Every Saturday she went through the classifieds but nothing for rent was ever right for them. People wanted a tidy single woman or a quiet business couple. Landlords could pick and choose because there’d been no new housing built for four years, and people were flooding into Sydney for the war work. She rang about one place, just on the off-chance. The woman sounded friendly. And what about a child? Nance asked. She thought she’d better not say there were two. On no account, the woman said. No children.

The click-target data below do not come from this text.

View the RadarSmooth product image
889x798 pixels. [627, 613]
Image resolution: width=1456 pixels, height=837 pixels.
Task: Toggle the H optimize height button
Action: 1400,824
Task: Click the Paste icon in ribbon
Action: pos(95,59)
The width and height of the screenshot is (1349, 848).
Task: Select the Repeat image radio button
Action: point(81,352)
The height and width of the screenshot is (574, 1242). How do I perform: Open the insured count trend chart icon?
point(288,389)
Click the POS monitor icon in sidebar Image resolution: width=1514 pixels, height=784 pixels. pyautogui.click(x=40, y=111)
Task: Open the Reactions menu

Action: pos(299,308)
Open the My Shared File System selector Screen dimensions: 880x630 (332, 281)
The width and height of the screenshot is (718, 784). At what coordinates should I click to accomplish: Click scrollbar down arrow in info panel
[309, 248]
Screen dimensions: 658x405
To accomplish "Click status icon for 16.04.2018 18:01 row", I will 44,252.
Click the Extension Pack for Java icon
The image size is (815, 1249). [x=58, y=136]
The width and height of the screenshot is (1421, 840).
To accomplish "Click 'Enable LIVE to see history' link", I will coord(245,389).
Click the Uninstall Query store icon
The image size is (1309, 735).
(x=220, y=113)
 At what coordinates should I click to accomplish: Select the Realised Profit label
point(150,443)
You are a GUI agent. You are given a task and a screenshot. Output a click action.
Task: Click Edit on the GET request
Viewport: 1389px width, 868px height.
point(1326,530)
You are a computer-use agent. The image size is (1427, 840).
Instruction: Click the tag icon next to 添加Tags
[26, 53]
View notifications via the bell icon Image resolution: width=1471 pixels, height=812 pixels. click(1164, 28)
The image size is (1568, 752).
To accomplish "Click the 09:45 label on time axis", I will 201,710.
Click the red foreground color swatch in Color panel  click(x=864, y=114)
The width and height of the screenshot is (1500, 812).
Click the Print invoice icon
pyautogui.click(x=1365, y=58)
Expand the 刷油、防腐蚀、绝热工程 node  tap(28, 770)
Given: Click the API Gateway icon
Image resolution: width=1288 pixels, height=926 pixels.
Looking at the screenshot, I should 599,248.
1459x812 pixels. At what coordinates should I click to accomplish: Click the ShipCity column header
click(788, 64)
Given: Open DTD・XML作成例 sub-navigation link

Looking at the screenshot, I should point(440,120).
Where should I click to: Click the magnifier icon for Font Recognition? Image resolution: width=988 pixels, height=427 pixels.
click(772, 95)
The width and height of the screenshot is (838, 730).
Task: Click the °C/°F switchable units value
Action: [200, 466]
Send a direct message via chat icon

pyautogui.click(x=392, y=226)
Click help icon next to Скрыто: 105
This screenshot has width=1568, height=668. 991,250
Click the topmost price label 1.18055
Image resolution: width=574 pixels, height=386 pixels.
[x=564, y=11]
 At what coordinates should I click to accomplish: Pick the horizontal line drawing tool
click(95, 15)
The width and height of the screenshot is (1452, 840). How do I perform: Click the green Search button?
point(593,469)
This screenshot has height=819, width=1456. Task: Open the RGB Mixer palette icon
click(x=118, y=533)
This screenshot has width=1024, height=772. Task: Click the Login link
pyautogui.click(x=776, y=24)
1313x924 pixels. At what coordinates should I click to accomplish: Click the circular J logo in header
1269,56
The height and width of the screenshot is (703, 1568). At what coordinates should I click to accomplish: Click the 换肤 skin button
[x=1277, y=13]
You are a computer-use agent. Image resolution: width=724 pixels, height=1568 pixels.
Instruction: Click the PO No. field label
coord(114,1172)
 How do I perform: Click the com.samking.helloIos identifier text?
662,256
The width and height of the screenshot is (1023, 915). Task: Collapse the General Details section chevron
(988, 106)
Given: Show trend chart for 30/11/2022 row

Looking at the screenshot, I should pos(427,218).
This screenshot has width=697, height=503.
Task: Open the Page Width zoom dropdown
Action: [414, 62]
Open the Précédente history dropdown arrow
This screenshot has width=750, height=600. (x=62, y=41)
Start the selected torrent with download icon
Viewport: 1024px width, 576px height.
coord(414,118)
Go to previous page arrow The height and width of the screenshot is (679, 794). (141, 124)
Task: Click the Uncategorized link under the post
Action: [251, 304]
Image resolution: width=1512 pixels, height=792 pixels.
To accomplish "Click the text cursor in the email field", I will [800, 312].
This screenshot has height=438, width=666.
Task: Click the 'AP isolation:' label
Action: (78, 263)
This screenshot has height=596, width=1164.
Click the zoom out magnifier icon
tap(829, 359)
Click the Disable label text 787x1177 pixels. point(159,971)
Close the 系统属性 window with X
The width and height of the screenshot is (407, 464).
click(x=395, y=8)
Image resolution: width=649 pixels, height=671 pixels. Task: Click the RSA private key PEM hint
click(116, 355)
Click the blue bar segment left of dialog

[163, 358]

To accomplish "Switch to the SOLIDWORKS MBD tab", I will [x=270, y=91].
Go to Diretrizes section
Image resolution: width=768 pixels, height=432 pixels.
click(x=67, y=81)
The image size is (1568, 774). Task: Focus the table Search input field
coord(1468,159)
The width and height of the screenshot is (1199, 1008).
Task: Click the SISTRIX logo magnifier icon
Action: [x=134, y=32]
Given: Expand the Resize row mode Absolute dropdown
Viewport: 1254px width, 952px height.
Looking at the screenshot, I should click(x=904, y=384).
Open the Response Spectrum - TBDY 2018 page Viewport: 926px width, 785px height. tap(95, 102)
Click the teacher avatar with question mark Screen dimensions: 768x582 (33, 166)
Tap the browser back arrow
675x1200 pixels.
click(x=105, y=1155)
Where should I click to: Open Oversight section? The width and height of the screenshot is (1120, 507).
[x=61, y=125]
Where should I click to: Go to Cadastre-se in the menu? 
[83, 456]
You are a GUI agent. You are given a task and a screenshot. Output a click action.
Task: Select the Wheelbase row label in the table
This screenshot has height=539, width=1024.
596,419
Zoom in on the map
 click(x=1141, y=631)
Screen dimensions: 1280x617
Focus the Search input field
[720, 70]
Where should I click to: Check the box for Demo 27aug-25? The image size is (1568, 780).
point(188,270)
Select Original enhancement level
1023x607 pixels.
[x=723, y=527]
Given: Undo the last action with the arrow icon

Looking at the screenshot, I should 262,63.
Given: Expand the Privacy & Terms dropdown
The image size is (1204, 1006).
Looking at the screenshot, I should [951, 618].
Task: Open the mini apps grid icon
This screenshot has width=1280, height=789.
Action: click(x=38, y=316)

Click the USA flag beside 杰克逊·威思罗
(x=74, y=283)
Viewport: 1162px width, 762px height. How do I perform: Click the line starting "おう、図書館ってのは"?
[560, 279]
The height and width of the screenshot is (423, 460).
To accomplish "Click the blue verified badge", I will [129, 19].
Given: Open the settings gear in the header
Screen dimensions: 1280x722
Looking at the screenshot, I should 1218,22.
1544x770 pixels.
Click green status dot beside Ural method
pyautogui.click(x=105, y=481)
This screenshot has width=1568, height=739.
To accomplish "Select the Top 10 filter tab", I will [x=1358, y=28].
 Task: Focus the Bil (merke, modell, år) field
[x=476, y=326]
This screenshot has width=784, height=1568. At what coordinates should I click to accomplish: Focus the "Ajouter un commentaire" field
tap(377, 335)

At last, one Saturday in June 1944, she saw Nicely furnished cottage to let, close to bus, Wishart, Crescent Road, Mona Vale. Mona Vale was north of the city, on the coast, the suburb before Newport, where Dolly had run Beach House when Nance was six. It was a long way out, but there was a bus. Back then, Bert had come from the grocery shop on a Friday night by bus. He’d told her that when it got to Bushranger’s Hill it had to turn around and go up backwards because the hill was so steep. It was one of those little things you remembered from your childhood but now she wondered, Had he been fooling her? The memory brought back the smell of salt in the air, the rumble of the surf, the way the afternoon nor’easter made Pittwater roughen and sparkle.